Sharma exclusively told Fortune in the pursuit of growth, Xbox “made a bunch of bets” and “simply spread ourselves too thin.” Gaming revenue fell, driven by a 33% drop in Xbox hardware revenue, with operating margins Sharma described as “three to 10 times lower than comparable businesses.” Despite more than $20 billion invested in content and hardware over five years, annual revenue has fallen by nearly half a billion dollars. 

Ching describes the two brands as “neck and neck” in competition, but whether Sony’s stumble becomes Xbox’s opening—or whether Xbox is simply too busy fixing itself to take it—remains an open question.

Microsoft and Sony did not respond to Fortune’s requests for comment.

The end of the finished game, another squeeze

Ching points to a related shift reshaping how both companies treat the customers they already have.

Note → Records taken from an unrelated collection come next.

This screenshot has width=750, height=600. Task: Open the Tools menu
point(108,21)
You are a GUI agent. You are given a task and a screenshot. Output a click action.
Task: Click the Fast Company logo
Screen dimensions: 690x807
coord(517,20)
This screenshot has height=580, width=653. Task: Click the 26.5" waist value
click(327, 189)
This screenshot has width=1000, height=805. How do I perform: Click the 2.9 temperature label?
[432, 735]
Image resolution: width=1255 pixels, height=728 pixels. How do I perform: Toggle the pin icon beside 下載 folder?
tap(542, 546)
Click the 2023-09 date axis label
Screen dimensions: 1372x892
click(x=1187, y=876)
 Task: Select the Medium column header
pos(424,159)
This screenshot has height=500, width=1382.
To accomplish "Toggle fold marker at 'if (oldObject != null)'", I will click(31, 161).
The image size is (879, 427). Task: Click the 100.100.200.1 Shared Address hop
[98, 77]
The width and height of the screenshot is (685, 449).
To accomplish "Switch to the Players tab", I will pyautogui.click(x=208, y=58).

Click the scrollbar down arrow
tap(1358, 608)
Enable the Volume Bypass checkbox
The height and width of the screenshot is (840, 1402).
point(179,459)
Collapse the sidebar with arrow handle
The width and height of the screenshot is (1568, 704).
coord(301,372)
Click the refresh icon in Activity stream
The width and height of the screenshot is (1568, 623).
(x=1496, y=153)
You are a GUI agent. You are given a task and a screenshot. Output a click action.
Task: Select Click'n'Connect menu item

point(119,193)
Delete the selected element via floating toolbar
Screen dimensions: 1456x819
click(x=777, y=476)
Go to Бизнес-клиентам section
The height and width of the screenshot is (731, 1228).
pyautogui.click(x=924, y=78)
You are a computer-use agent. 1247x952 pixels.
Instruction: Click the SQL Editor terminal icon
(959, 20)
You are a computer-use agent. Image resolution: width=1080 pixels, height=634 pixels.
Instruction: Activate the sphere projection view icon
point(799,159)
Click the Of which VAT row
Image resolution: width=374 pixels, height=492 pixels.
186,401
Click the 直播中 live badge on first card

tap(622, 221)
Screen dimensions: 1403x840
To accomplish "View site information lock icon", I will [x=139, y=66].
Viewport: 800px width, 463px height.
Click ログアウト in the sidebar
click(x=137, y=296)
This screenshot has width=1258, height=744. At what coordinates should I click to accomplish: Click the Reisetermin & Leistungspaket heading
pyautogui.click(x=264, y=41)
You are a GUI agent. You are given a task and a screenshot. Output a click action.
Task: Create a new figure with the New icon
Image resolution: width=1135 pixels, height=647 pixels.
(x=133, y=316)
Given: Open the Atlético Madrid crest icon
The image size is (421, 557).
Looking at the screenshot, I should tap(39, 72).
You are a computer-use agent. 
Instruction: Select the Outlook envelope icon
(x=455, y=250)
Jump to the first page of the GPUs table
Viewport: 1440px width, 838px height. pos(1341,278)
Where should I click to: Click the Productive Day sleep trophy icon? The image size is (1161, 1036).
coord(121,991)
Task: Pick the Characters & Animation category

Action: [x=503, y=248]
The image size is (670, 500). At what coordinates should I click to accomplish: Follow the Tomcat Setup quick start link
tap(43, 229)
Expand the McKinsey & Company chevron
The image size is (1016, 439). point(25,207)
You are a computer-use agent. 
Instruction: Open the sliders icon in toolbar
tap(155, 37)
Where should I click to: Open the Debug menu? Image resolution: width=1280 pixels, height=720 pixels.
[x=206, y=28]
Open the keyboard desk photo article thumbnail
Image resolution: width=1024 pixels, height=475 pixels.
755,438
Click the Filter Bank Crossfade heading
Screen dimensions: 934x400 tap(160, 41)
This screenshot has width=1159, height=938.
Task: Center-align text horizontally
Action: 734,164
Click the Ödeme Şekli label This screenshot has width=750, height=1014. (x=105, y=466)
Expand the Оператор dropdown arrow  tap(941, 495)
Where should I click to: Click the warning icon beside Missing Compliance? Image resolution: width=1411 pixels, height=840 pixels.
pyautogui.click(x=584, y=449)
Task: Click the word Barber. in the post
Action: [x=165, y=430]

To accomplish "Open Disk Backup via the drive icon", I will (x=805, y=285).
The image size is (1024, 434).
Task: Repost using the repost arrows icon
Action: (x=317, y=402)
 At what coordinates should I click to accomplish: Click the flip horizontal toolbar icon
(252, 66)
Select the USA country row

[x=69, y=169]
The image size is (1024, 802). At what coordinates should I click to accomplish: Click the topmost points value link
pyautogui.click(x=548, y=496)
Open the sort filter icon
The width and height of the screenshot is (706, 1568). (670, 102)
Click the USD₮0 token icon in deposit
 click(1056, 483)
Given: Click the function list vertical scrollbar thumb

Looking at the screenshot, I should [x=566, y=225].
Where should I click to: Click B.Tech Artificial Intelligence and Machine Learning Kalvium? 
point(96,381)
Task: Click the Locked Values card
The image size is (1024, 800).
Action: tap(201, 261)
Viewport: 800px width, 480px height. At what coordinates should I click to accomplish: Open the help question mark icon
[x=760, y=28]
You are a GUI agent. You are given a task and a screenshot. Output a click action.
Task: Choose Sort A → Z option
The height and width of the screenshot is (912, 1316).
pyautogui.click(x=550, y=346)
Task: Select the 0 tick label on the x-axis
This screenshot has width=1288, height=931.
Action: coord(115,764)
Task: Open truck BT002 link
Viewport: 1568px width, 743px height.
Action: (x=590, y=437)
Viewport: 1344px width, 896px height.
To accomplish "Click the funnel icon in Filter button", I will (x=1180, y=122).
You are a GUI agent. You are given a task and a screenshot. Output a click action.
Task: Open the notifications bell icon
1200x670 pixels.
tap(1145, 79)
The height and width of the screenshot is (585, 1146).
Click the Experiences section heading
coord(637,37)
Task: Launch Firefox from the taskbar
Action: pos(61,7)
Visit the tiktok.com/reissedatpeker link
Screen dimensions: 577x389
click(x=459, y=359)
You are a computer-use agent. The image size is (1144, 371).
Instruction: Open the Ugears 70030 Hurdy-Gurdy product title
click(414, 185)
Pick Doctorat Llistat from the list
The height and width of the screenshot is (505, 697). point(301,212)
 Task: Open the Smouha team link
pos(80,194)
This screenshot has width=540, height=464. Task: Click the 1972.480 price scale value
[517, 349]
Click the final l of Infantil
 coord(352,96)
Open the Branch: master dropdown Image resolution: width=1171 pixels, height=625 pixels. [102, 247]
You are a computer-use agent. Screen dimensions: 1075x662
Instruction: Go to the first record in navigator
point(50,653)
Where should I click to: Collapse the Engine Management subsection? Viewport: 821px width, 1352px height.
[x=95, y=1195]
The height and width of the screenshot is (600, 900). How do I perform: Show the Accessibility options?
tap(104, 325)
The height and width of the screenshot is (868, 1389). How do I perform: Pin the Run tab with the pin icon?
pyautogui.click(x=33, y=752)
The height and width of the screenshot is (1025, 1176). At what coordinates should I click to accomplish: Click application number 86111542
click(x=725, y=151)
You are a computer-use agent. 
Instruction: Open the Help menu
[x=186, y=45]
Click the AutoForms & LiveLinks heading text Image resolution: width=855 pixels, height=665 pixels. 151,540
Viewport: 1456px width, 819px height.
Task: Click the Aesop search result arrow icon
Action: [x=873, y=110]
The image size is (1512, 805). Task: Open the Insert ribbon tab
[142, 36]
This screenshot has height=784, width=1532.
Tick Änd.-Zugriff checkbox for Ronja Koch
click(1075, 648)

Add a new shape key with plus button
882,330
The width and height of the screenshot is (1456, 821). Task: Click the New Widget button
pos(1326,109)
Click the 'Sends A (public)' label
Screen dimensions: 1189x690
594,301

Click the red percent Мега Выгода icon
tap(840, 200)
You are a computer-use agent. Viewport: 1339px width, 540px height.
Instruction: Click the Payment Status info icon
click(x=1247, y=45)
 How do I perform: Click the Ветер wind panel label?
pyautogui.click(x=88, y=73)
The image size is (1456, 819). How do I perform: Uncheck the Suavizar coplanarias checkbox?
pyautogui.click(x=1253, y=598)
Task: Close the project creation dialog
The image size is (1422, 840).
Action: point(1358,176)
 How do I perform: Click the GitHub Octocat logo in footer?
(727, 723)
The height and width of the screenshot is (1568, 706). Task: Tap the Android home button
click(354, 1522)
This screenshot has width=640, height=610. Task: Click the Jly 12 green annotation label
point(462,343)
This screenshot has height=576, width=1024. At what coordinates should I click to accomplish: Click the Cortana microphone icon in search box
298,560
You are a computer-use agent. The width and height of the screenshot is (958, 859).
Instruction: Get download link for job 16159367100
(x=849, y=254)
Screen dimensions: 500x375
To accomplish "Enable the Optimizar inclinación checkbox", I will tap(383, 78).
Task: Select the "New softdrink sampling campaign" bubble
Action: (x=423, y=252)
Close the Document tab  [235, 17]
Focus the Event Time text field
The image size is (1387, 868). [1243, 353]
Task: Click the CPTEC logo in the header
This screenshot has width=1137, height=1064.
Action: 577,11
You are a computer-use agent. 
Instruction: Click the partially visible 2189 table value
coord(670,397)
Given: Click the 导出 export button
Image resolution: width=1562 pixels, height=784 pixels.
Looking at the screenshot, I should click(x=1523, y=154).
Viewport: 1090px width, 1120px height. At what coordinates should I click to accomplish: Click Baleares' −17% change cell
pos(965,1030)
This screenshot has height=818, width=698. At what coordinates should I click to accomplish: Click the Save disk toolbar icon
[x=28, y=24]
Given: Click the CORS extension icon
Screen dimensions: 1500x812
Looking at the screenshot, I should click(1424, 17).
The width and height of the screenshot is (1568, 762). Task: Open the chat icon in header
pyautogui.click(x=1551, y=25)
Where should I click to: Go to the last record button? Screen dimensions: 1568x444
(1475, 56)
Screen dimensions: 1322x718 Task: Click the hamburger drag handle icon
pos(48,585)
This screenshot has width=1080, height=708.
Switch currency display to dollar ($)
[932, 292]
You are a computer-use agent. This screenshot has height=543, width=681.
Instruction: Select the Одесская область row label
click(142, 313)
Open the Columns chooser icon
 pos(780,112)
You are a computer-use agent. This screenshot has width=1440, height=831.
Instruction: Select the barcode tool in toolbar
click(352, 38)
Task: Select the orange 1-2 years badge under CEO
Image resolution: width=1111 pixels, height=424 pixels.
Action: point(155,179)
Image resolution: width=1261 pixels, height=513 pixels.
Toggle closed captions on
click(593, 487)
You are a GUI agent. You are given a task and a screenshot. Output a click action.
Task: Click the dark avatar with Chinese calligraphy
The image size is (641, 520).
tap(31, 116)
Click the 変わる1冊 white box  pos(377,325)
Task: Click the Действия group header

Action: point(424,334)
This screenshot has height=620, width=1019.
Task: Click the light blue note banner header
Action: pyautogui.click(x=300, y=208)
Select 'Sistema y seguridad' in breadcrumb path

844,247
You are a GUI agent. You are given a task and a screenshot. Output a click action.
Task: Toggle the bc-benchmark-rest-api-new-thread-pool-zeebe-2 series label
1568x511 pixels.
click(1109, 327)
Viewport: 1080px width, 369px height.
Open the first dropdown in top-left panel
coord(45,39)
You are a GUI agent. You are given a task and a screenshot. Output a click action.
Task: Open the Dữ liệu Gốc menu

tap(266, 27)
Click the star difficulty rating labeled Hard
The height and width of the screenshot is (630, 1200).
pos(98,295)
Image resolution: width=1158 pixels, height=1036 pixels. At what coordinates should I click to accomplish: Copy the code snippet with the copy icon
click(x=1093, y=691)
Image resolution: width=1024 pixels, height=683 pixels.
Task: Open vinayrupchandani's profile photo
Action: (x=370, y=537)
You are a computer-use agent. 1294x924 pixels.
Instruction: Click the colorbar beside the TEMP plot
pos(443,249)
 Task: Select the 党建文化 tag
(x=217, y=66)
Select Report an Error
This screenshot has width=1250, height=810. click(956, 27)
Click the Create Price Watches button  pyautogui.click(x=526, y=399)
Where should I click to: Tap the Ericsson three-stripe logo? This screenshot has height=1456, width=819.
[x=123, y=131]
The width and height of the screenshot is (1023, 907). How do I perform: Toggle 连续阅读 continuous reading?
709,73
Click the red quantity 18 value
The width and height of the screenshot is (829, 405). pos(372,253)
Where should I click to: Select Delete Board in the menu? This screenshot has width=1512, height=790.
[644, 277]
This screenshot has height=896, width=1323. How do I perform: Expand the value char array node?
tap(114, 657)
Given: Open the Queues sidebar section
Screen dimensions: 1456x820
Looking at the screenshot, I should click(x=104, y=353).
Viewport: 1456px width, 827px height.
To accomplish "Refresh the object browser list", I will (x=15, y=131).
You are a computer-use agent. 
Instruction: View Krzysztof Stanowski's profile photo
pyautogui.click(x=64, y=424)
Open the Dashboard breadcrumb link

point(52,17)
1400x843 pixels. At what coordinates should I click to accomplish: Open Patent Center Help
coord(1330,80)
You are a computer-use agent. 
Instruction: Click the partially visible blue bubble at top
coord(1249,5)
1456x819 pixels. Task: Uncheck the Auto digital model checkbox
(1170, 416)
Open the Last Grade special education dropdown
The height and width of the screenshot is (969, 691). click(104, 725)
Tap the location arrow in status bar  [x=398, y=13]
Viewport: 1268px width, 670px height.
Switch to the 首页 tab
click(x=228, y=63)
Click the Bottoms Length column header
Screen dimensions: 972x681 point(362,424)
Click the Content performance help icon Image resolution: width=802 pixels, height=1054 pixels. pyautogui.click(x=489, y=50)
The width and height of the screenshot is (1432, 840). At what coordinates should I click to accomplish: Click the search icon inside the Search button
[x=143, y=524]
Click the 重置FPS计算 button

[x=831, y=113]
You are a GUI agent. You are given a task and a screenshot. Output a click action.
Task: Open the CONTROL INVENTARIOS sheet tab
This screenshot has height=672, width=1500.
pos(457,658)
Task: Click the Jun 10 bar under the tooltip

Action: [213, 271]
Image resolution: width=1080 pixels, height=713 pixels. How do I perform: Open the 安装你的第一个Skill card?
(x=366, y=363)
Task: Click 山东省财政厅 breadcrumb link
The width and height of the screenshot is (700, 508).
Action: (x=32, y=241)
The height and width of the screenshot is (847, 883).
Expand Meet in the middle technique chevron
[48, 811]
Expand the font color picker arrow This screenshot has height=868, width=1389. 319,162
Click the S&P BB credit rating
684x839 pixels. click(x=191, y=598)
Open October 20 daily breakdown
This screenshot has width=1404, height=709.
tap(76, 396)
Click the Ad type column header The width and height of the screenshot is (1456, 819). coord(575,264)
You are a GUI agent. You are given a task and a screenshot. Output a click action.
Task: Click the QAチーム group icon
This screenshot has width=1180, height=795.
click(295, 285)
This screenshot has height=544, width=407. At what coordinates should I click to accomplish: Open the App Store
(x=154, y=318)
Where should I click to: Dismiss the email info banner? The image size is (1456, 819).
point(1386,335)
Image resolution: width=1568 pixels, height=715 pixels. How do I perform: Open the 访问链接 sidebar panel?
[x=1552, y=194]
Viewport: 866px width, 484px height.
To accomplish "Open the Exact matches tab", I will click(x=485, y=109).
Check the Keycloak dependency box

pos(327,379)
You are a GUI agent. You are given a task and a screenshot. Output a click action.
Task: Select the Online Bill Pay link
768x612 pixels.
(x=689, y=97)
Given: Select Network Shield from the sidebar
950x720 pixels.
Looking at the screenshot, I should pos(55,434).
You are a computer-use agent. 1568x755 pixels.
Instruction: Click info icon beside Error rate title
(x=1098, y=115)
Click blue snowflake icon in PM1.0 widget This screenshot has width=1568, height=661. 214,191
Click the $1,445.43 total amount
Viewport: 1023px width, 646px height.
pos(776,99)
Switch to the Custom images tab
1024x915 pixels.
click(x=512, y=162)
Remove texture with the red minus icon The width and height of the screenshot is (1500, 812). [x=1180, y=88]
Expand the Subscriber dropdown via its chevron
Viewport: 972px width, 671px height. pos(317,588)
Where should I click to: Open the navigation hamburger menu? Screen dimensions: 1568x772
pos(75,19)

Sony and Xbox publishers increasingly lean on downloadable content (DLC) for existing hits rather than greenlighting new games. 

A high-quality new title can take up to six years and hundreds of millions of dollars to build, while a DLC expansion for a proven success is a far safer bet, since demand is more certain, he said. 

“But this also means that the shift leads to fewer new games, less R&D devoted to developing innovative storyline and original game features,” Ching told Fortune.

It also changes what buying a game feels like, Ching explained. Consumers increasingly describe the initial purchase as an “entry fee” that keeps requiring payment with no end in sight, rather than the traditional model in which a player finishes a standalone game, feels a sense of accomplishment, and moves on to the next challenge. 

“The consumer satisfaction of being accomplished has been sacrificed in this new DLC add-ons model,” Ching said.